Explains Mohammed al-Asi:
The contemporary Muslim mind has to become "preoccupied" with how the Prophet went about putting together an Islamic state. Therefore the information about this state-building has to occupy center stage in our discussions, in our lectures, in our khutbahs (public sermons), in our studies and in our research. Islamic institutions and resources have to be committed to this urgent task.
We should not be studying hair-splitting fiqhi (legalistic) issues in halaqat (study sessions and circles). We should be learning how to consolidate our social will-power and how to form active and status-quo-challenging units throughout our African and Asian lands to reclaim them for Islam.
In the constitution of Iran, Article II, it is written: "All Muslims are one nation, and the Islamic Republic of Iran is duty bound to rest its general policy on the unity of Islamic nations and undertake efforts to realize the political, economic and cultural unity of the Islamic world."
What about potential opponents? Consider the fate of Theo van Gogh, an independent Dutch filmmaker and the great-grandnephew of Vincent van Gogh who made a controversial documentary entitled Submission, which depicted violence against women in Muslim societies. Jihadists saw Theo van Gogh as a blasphemer who deserved death. A Muslim website in the Netherlands published a picture of van Gogh with a red target over his chest. The caption read, "When is it Theo's turn?"
On November 2, van Gogh was murdered on the streets of Amsterdam. His assailants shot him with an automatic gun, then slit his throat and pinned to his corpse with a knife a note bearing threats to Netherlanders and quotations from the Koran. Police arrested a man of Moroccan descent whom authorities say is affiliated with terrorists.
Finally, listen to Algar's views on Palestinian suicide bombers, made in California Monthly, Berkeley's alumni magazine:
That term, an invention of the West, does not represent the perspective of those who engage in such action and is not very helpful. [It] seems to me that a greater degree of moral condemnation should be reserved for those who continue, daily, with impunity, to kill and to humiliate the Palestinian people.
In other words, there is definitely a cause-and-effect relationship here, and to criticize or condemn an effect while overlooking the cause is not very helpful.
Algar is no hypocrite in his defense of terrorism and murder. In 1998, he verbally harassed and spat on members of Berkeley's Armenian Student Association, who were commemorating the genocide of Armenians by the Turks.
"It was not a genocide, but I wish it were, you lying pigs," said Algar, quoted by Shake Hovsepian in Usanogh: Periodical of Armenian Students. "You are distorting the truth about history. You stupid Armenians; you deserve to be massacred!" The students filed a grievance and Berkeley's Associated Students demanded that the administration force Algar to issue a written public apology or censure him.

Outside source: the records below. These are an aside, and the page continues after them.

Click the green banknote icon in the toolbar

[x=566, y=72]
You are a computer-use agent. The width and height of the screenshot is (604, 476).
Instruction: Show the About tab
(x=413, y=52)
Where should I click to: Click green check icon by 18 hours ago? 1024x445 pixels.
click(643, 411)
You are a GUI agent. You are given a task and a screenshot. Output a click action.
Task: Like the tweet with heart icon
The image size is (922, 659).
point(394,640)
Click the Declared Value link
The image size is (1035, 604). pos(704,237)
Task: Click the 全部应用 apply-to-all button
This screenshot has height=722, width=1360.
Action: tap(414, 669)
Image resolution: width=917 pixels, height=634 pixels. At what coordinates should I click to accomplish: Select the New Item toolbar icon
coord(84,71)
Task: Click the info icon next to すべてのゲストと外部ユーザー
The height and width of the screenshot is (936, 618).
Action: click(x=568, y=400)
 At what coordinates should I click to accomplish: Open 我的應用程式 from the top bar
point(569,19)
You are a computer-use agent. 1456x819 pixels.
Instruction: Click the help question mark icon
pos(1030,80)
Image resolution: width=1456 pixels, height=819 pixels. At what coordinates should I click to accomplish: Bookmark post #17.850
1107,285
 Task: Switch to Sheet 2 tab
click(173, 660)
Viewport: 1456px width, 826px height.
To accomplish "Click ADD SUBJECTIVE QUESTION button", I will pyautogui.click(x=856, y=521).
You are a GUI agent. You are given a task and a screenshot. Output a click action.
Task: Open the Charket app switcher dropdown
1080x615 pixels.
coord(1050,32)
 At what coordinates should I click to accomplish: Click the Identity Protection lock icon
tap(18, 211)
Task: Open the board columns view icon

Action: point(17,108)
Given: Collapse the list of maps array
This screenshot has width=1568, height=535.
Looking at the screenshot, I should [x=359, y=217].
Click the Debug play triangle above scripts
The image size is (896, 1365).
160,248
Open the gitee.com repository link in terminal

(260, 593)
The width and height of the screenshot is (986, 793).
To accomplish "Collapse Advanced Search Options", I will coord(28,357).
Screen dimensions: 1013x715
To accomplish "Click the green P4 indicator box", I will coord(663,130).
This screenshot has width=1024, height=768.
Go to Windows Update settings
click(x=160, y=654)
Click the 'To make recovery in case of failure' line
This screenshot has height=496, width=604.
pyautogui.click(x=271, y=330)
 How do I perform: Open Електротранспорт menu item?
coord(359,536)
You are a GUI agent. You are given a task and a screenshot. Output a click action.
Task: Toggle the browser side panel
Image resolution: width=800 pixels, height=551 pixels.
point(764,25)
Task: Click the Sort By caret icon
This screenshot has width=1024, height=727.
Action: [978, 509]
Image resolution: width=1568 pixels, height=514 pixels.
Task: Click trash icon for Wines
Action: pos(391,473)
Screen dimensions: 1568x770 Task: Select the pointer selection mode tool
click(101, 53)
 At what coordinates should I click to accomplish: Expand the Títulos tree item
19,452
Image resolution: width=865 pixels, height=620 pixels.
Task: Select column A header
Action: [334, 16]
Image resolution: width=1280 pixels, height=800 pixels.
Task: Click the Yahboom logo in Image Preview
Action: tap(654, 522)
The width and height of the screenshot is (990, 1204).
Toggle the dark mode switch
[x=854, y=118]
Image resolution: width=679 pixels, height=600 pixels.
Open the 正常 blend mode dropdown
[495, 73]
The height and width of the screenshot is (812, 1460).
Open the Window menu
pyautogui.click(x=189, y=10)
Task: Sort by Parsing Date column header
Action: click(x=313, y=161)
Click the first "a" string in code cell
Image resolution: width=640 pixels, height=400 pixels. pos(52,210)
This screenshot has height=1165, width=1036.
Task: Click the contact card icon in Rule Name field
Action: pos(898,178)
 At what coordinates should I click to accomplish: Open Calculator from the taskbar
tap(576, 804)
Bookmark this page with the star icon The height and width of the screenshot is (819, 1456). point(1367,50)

It should surprise nobody that scholars promote such opinions. During the 1920s, German professors despised the Weimar Republic and longed for the return of authoritarian government. But those professors did not expect the Nazis' brand of totalitarianism. Today's Islamic scholars in the West not only expect it. They welcome it.
Nearly six decades after defeating the Nazis, civilization confronts a distressingly similar—and equally ruthless—ideological enemy that deserves the same fate. It's all there, in their own words.